La pédagogie de l’Église pour transmettre à toutes les cultures le message non édulcoré de l’Évangile.
Allez, enseignez toutes les nations … » : répondant à l’injonction de Notre-Seigneur Jésus-Christ, l’Église s’est rapidement répandue hors de son berceau originel pour porter à tous la lumière de l’Évangile.
L’histoire de cette expansion pourrait être déformée. On pourrait y voir le fait d’initiatives isolées d’une tête de l’Église moins encline à aller vers l’autre. Certains voudraient faire des missionnaires les auxiliaires des puissances politiques : empereurs, rois et plus tard États colonisateurs.

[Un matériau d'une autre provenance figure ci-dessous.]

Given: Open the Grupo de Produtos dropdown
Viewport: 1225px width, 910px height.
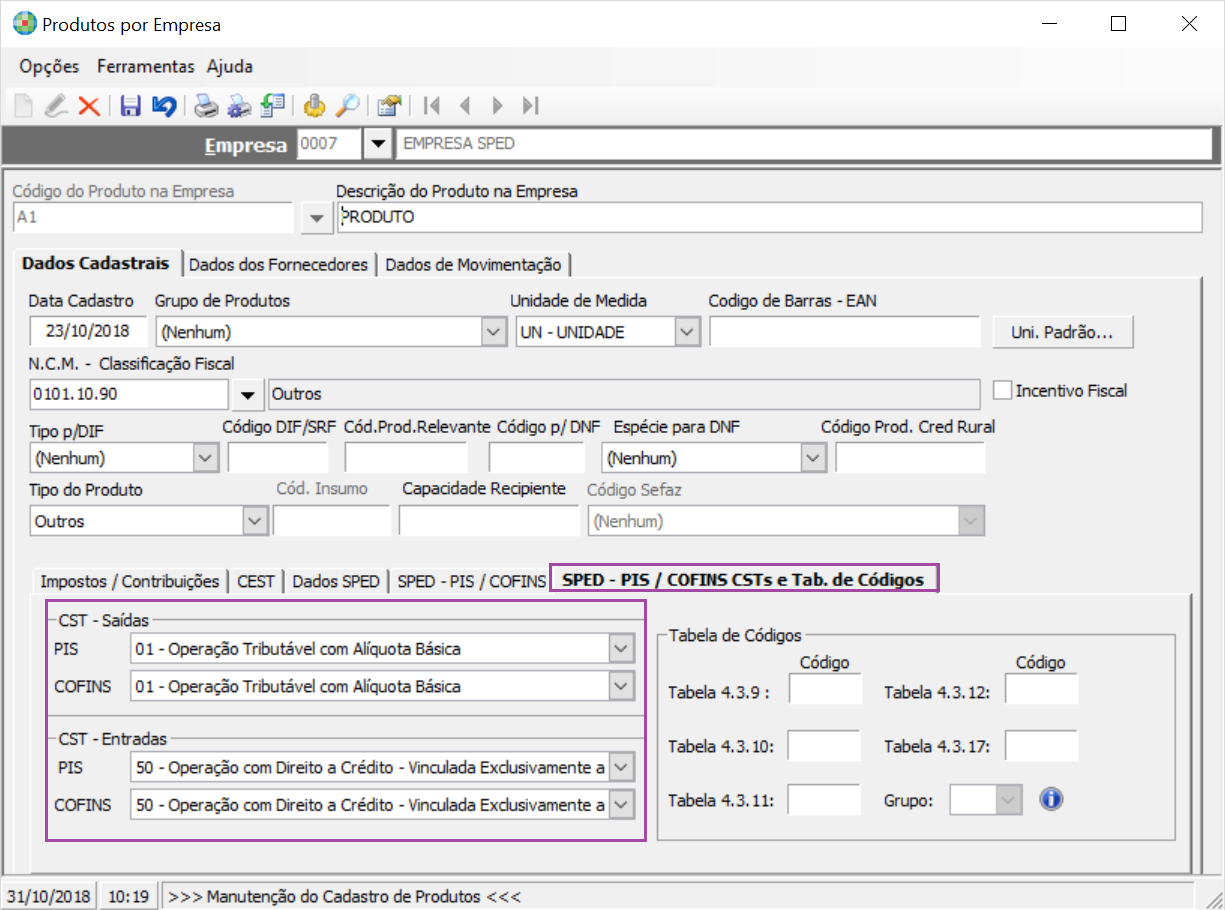Looking at the screenshot, I should tap(493, 332).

Or, ces deux visions ne rendent pas compte de la réflexion menée à tous les niveaux de l’Église tout au long de son histoire sur les meilleurs moyens de transmettre la foi. C’est ce que manifeste, au moyen de nombreux documents inédits, ou jamais traduits en français jusqu’alors, le livre du professeur Essertel : Évangélisation et cultures – Essai d’histoire et d’anthropologie d’une pédagogie missionnaire du Ier au XXe siècle. À travers la lecture de décisions pontificales, de instructions de la Congrégation de la Propaganda Fide, de traités à l’usage des missionnaires, de recommandations des supérieurs d’ordres missionnaires ou – parmi d’autres documents peu connus – un traité de bienséance à l’usage des missionnaires au Japon, c’est une véritable pédagogie missionnaire, faite d’oubli de soi (se faire tout à tous comme le recommande saint Paul) et d’adaptation aux coutumes locales qui apparaît avec constance et méthode tout au long de ces vingt siècles de missions, selon une tradition ininterrompue.
« Quoi de plus absurde que de transporter chez les chinois la France, l’Espagne, l’Italie ou quelque autre pays d’Europe ? N’introduisez pas chez eux nos pays, mais la foi ». Cette instruction écrite au XVIIe siècle par la très officielle Congrégation de la Propaganda Fide n’est que l’écho de la tradition très établie depuis des siècles du respect des cultures locales tant qu’elles n’offensent pas la foi et les mœurs. Saint Grégoire le Grand n’enjoignait-il pas à saint Augustin de Cantorbery partant ré-évangéliser l’Angleterre de récupérer les temples païens et non de les détruire ? Les débats entre les missionnaires montrent beaucoup de circonspection et de prudence avant de juger qu’un usage local doit être rejeté : au Siam, on se pose la question du port du vêtement des moines siamois bouddhistes. Mgr Laneau, supérieur, en pèse le pour et le contre, avant que cela soit rejeté pour éviter l’ambiguïté, alors qu’au Japon, il est recommandé aux missionnaires de porter des vêtements plus riches qu’ils ne le voudraient pour respecter les usages : vraiment, il faut se défaire de soi de pied en cap ! La délicatesse dont les missionnaires font preuve quand il s’agit même de respecter la quasi-nudité des habitants de certaines contrées ne doit dès lors pas étonner : qu’ils restent maoris et deviennent catholiques, c’est ce qui compte. On est aux antipodes des idées racistes véhiculées par le scientisme de la même époque.
Elle est donc bien dépassée, l’image du missionnaire fossoyeur des cultures indigènes ! Les débats sur la traduction des catéchismes, des Évangiles, de l’Imitation de Jésus-Christ, les innombrables travaux linguistiques des missionnaires dont on exigeait qu’ils parlent la langue locale, … tout cela manifeste bien cette belle pédagogie dont le pape Benoît XV, dans son encyclique Maximum Illud, pouvait tracer la généalogie : c’est la tradition ininterrompue de l’Église.
Cette précieuse mise au point historiographique se révèle aussi édifiante quand elle fait apparaître très concrètement la somme de travaux et de sacrifices offerts par les missionnaires pour la conversion des peuples auxquels ils étaient envoyés. « Notre seul intérêt est de s’assimiler à eux en tout, dans le dénuement, la pauvreté » (Fr. Jean Focher). Confort, nourriture, sommeil … les lettres des missionnaires sont remplies de ces détails sur leur quotidien qui en disent long sur les efforts qu’ils ont dû fournir pour vivre dans une autre culture aux antipodes de la leur.
À l’époque où l’on s’interroge dans des synodes au langage brumeux sur les moyens d’aller vers des périphéries supposées abandonnées jusqu’alors, ce voyage à travers le monde et les siècles de l’histoire missionnaire apporte la preuve qu’en se tournant vers sa tradition, l’Église a le meilleur moyen de transmettre à toutes les cultures le message non édulcoré de l’Évangile.
Yannick Essertel, Évangélisation et cultures – Essai d’histoire et d’anthropologie d’une pédagogie missionnaire du Ier au XXe siècle, Cerf/Patrimoines, 2020.